The pre-heating procedure (stage I) manifests that the rotating occurs when the drop raises to a certain temperature, which may trigger several effects accounting for the drop spin. The first possible effect is the Marangoni flow caused by the temperature difference inside the drop36. We utilize an infrared camera to record the heated drop, as shown in Supplementary Fig. 2 and Supplementary Movie 4. A temperature difference indeed exists between the top and bottom of the drop with a radius of 3 mm, while the small droplet with a 1 mm radius seems to manifest a uniform temperature distribution18. However, we find that the small droplet can also spin on the hot substrate (Supplementary Fig. 3 and Supplementary Movie 5), thus excluding the Marangoni effect. Second, the superhydrophilic pattern leads to asymmetric surface waves37, caused by the bubble breakages, which may transport differentiated matter from the drop bottom to the top, making the drop spin possible. But the surface waves normally company with an obviously uneven drop surface. The quite smooth surfaces, as shown in Fig. 1d and Supplementary Movie 1, indicate that the surface wave effect could not cause the spin. The other effect of Rayleigh-Taylor instability38 often occurs in centimeter-scale drops, which are much larger than our spinning drop.
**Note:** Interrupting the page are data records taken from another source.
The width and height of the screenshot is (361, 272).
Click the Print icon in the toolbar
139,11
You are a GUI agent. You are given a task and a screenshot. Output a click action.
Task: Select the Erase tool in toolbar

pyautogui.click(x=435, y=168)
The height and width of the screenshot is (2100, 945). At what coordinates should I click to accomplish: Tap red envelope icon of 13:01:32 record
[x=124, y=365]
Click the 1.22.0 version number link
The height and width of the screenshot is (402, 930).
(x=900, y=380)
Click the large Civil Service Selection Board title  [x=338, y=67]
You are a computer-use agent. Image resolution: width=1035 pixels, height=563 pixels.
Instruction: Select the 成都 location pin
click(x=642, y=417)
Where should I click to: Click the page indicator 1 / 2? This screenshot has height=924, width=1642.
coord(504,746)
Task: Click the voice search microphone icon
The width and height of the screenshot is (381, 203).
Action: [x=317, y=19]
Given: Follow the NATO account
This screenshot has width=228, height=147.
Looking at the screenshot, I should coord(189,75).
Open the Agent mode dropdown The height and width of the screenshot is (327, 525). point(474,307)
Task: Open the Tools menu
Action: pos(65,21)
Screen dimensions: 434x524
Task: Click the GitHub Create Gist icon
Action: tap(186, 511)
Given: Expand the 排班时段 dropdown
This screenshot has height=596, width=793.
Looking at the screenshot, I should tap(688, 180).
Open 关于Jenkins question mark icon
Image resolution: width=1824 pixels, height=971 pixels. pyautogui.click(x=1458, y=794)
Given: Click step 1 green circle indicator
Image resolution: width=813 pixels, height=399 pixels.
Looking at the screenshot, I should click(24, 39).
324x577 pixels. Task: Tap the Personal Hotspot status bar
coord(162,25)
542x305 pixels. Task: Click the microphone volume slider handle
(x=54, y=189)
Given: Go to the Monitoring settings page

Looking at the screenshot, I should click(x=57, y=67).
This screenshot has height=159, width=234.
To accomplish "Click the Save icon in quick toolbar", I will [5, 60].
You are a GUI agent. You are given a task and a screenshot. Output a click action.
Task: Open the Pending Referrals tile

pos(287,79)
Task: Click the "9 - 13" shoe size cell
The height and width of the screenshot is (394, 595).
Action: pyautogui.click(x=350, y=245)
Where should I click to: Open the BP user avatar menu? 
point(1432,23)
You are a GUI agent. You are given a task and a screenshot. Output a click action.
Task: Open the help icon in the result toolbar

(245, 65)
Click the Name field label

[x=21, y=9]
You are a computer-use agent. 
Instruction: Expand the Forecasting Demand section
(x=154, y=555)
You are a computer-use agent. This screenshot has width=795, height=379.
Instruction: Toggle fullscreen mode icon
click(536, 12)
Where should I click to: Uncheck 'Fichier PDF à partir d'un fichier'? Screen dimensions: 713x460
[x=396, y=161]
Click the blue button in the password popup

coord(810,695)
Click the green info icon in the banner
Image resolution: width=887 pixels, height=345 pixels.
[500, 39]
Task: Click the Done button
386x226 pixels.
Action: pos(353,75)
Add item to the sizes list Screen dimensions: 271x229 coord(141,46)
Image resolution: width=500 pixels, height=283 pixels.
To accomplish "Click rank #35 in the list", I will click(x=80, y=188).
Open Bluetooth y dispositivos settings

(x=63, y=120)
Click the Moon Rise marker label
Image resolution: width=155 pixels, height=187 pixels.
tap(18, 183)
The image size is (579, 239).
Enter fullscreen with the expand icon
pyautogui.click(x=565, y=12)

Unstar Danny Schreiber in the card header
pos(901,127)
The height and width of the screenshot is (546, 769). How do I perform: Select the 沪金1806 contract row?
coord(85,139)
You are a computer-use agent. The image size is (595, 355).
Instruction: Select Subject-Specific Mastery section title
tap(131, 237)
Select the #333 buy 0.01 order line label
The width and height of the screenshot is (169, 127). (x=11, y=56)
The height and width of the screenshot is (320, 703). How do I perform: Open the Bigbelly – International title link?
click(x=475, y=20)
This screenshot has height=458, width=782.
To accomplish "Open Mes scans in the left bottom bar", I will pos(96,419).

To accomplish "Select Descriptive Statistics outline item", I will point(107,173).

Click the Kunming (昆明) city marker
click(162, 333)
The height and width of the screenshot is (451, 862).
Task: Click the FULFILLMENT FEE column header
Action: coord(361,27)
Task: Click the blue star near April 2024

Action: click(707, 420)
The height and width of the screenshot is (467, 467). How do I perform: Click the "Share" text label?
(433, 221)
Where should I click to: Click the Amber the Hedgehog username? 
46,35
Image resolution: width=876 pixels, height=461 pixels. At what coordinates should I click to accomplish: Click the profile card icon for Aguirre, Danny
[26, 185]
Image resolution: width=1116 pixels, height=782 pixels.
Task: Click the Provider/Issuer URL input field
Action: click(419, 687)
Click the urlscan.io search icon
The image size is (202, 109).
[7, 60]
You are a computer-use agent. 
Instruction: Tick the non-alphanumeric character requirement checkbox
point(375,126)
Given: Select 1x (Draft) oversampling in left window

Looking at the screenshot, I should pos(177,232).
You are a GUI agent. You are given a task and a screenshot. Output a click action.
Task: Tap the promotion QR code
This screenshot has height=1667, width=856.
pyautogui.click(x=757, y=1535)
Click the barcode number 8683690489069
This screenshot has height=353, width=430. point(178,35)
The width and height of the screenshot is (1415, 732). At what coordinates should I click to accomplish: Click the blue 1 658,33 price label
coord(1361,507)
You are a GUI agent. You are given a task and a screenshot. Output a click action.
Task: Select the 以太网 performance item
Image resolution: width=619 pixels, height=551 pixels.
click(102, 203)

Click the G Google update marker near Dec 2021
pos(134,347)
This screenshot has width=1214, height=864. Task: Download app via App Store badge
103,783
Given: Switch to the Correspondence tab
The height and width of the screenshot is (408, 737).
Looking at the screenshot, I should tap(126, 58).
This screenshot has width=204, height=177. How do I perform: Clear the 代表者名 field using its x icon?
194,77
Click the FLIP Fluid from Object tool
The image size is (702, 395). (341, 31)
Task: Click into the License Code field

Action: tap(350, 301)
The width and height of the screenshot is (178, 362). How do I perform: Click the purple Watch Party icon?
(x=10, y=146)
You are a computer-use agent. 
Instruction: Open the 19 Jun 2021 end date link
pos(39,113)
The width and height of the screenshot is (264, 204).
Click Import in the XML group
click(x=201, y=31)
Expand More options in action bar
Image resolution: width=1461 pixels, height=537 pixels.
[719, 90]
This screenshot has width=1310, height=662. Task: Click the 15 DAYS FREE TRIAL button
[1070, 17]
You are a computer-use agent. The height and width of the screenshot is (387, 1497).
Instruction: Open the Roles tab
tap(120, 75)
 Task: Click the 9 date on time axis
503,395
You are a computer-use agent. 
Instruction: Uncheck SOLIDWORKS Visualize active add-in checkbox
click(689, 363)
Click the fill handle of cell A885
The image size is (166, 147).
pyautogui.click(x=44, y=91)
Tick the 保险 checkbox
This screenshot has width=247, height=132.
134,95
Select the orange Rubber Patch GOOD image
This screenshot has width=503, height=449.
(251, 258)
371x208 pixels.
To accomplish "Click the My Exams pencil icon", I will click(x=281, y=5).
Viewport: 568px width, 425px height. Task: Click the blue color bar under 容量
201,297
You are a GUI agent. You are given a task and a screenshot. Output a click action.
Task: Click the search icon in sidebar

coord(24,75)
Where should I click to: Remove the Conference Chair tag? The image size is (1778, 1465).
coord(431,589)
Interestingly, a conspicuous “sizzle”, which may be caused by bubbles bursting39 or air rushing through a small gap40, emerges when the drop starts to spin (Supplementary Fig. 4). The sound inspires us to examine the bottom of the drop, since the escape of the vapor between the drop and the substrate can generate a viscous force that may actuate the drop41,42. A high-speed camera provides the bottom view of the drop (Fig. 2a). The images in Fig. 2c display the evolution of the drop-sapphire interface from the bottom view, with the time identical to those in Fig. 2b. The light-gray regions indicate the existence of vapor between the drop and the substrate, while the dark gray regions represent the direct contact of the substrate with the drop43. In the entire process, the superhydrophilic pattern is constantly wetted by the drop, exhibiting uniform dark gray. By comparison, in stage I (t = 1 s), there bubbles exist around the superhydrophilic pattern (Supplementary Movie 3). These irregular bubbles are discontinuous and isolated by the solid–liquid contact regions. As time proceeds, the bubbles grow up and gradually coalesce44. At the following stage, a continuous vapor film forms and is divided into separated parts by the superhydrophilic pattern, indicating that the superhydrophobic regions turn Leidenfrost state. Meanwhile, the vapor film slightly elongates and starts to spin. At stage III, the continuous vapor film elongates, and two flows consistent with the spinning direction, which induce bulges at the two sides of the pattern, are observed to exhaust from the corners of the pattern (Supplementary Fig. 5).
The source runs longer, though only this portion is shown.